The callable can also return any value, however this value needs to be picklable
if using `ProcessWorkerPool`.

The returned result to the user program is one tuple per one executed callable,
with the tuple consisting of:

* [0]: the callable object that finished executing
* [1]: its shared state (the `shared` arg) when it finished execution, or `None`
  if it aborted prematurely with an exeception
* [2]: the return value of the callable or `None` in case of exception
* [3]: `sys.exc_info()` if the callable encountered an exception, or `None` on
  success; note that some of the fields may be `None` if they failed
  picklability checks and `ProcessWorkerPool` was used

### Scheduler Example

Until I write a better set of examples, take a look at `tests/`, particularly
`tests/test_sched.py`.

```python
#!/usr/bin/env python3

from pprint import pprint
from time import sleep
from pexen import attr, sched

def greet():
    return "Hello World!"

@attr.func_attr(provides=[1])
def get_password(shared):
    shared['pw'] = 123456
    sleep(1)

@attr.func_attr(provides=[2], kwargs={'account': 'john'})
def get_user(shared, *, account='Unknown'):
    shared['login'] = account
    sleep(1)

@attr.func_attr(requires=[1,2])
def format_msg(shared):
    msg = f"user: {shared['login']} with pw: {shared['pw']}"
    shared.clear()  # hide evidence
    return msg

tasks = [greet, get_password, get_user, format_msg]

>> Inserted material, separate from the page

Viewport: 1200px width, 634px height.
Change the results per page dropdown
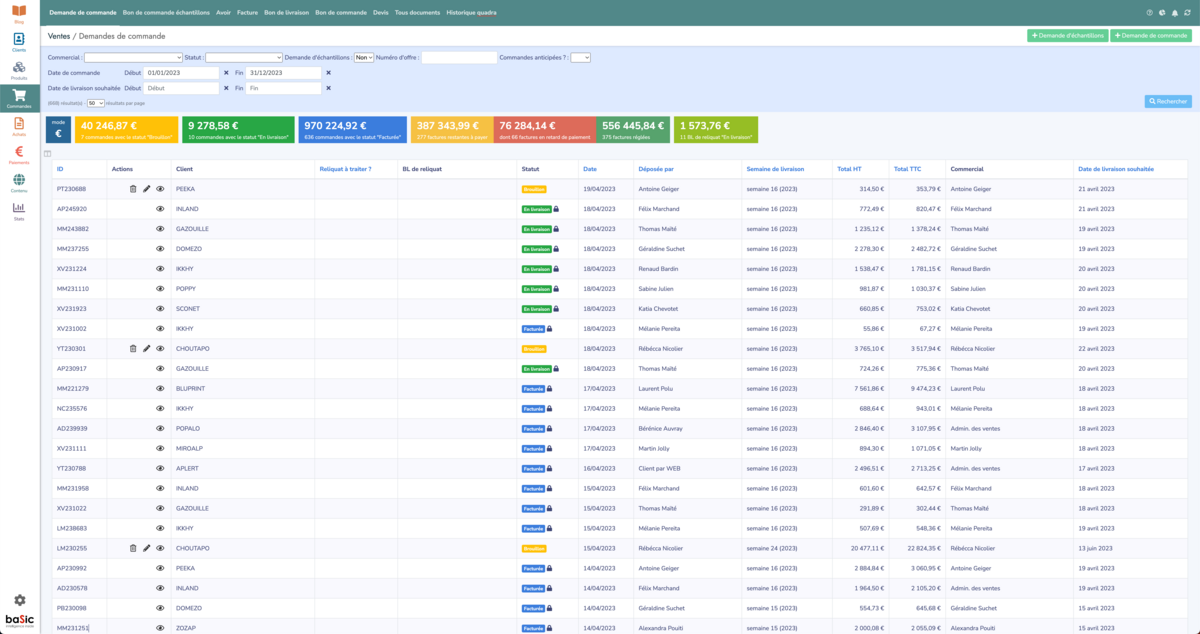coord(96,103)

# takes ~2 seconds, runs with 1 worker
print("===")
s = sched.Sched(tasks)
results = list(s.run())
pprint(results)

# takes ~1 second because get_password and get_user run in parallel
print("===")
s = sched.Sched(tasks)
results = list(s.run(workers=10))
pprint(results)

# uses multiprocessing instead of threading
# also shows how to iterate over results
# also makes the greeting go first (as it doesn't require anything)
print("===")
attr.assign_val(greet, priority=-1)
s = sched.Sched(tasks)
for res in s.run(pooltype=sched.ProcessWorkerPool):
    print(res)
```

## Limitations

Needs python 3.6+, mostly due to quality-of-life features. Functionally,
it could be ported to python 2.7 as it currently uses only basic `threading`
and `multiprocessing` features (eg. no `futures`), at the expense of code
readability.

## Wishlist

* Scheduling groups of exclusivity
  * Pass groups of callables instead of just callables to the scheduler
  * Have only one group running at a time
    * As it finishes, destroy the worker pool, create a new one for the
      new group
  * Allows to specify nr. of workers/spare and pool type (thread/mp) used
    on a per group basis!
  * Useful when a set of tasks is very different from the rest, ie. testing
    virtual machines (5 workers) versus testing syscalls (100 workers), and one
    global setting cannot cover both.
  * Also useful to logically split mutually exclusive things that need
    uninterrupted / unconditional access to the OS without defining "claims"
    to lots of tests.
  * Also useful for tasks that should logically run "together", possibly
    needing sequential execution due to formal requirements.

* Conditional provides
  * Don't fulfill requires of dependent tasks if the current task (callable)
    fails
    * Fails = tracebacks? Returns a specific value? Returns anything other than
      a specific value?
    * Have an attr with a comparison callable to determine failure?